Australian researchers, Fielding-Barnsley and Purdie (2005) conducted a study in Queensland, Australia to determine teachers’ knowledge of phonology, syllables and morphology. The sample consisted of 340 teachers (93 pre-service teachers in their last year of study; 209 primary in-service teachers; and 38 special education teachers with specialist tertiary qualifications). The teacher attitude survey consisted of 10 multiple choice questions and it was adapted from Moats (1994) Survey of linguistic knowledge. The results reported that the mean was 6.12, with only 24.1% of teachers accurately identifying the number of speech sounds (phonemes) in a specific word (Fielding-Barnsley & Purdie, 2005). The researchers were surprised that there wasn’t a correlation between the level of the teachers’ knowledge and their teaching experience. Fielding-Barnsley and Purdie were expecting that more experienced teachers would have more knowledge due to attending more professional development and general classroom experience.

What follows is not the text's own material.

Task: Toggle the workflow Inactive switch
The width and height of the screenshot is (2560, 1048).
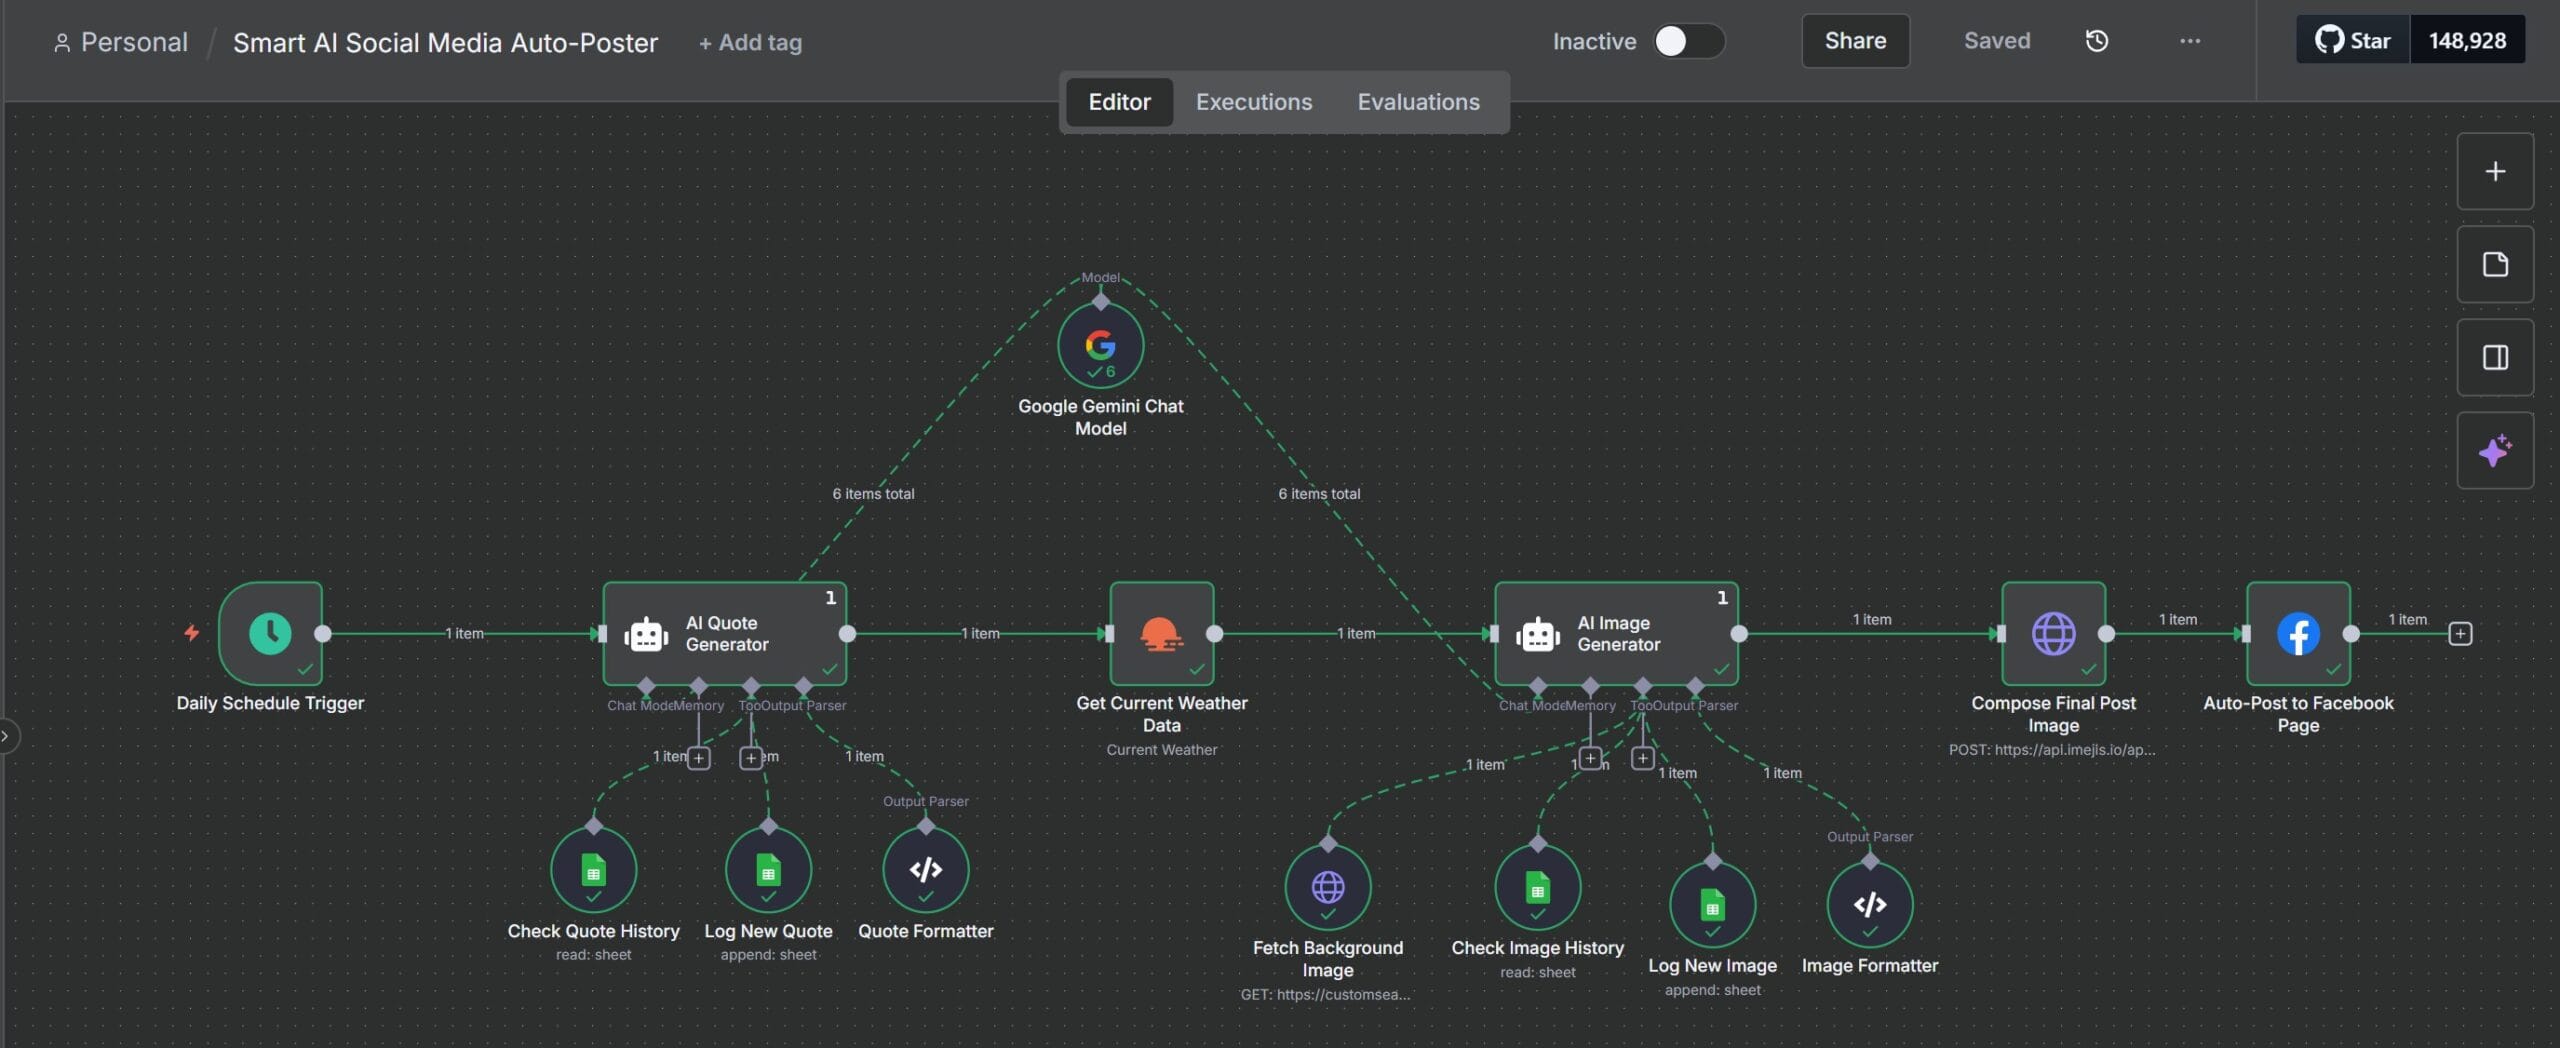Action: [1688, 41]
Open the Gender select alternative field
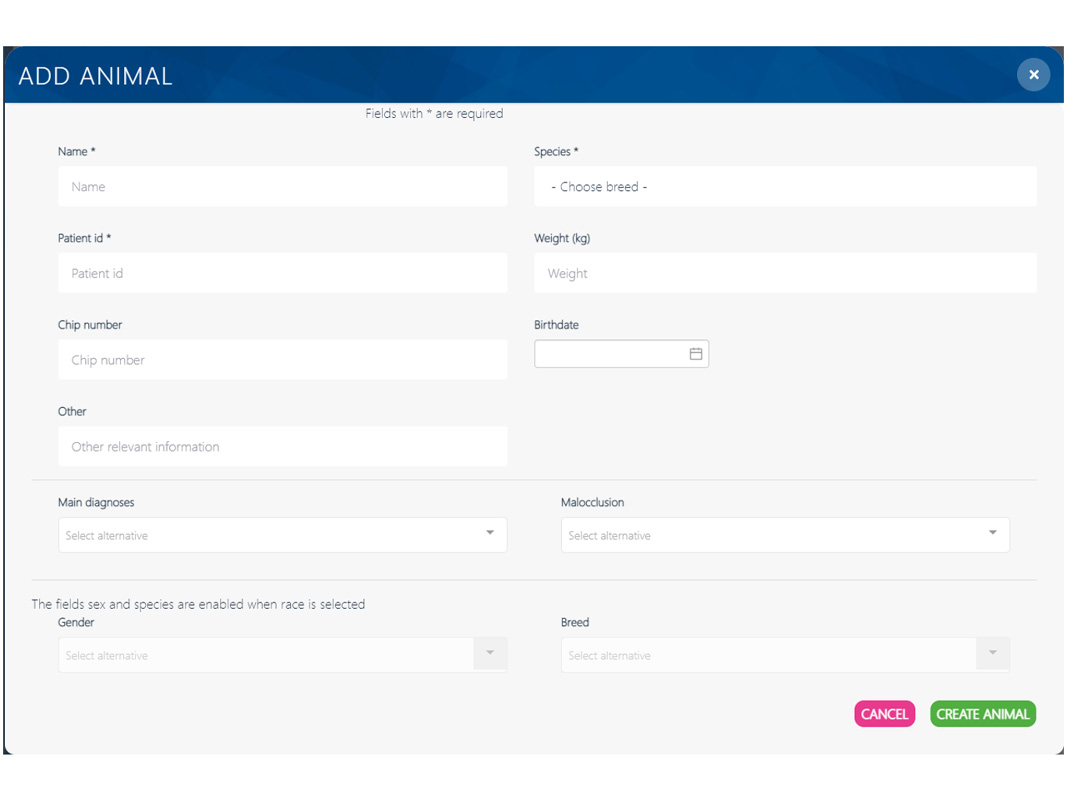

The overall results from this study reflect the findings from other studies which have also assessed teachers’ knowledge in reading instruction (Bos et al., 2001; Brady et al., 2009; Cunningham et al., 2004; Fielding-Barnsley & Purdie, 2005; Moats, 1994, 2009a, 2009b; Moats & Foorman, 2003. Similar findings were reported in 2008 by Spencer and colleagues where 109 Kindergarten teachers, 112 Year 1 teachers, 160 speech-language pathologists, 100 reading teachers and 60 special education teachers were surveyed to determine their knowledge and understanding of phonemic awareness. Each participant was given a survey, which was also adapted from Moats’ survey (2000), to assess their phonemic awareness skill. The assessment consisted of three parts; phoneme segmentation (20 questions), phoneme identification (5 questions), and phoneme isolation (6 questions). A total score of 47 was given as well as an analysis of performances in each of the three different sections. The results from the survey reported that overall, the speech-language pathologists demonstrated superior knowledge with a mean score of 37.34 compared to an average score of 29.47 for Kindergarten teachers. Only 55% of teachers correctly identified that there are 4 speech sounds in the word stop, whereas 89% of the speech-language pathologists answered that question correctly (Spencer et al., 2008).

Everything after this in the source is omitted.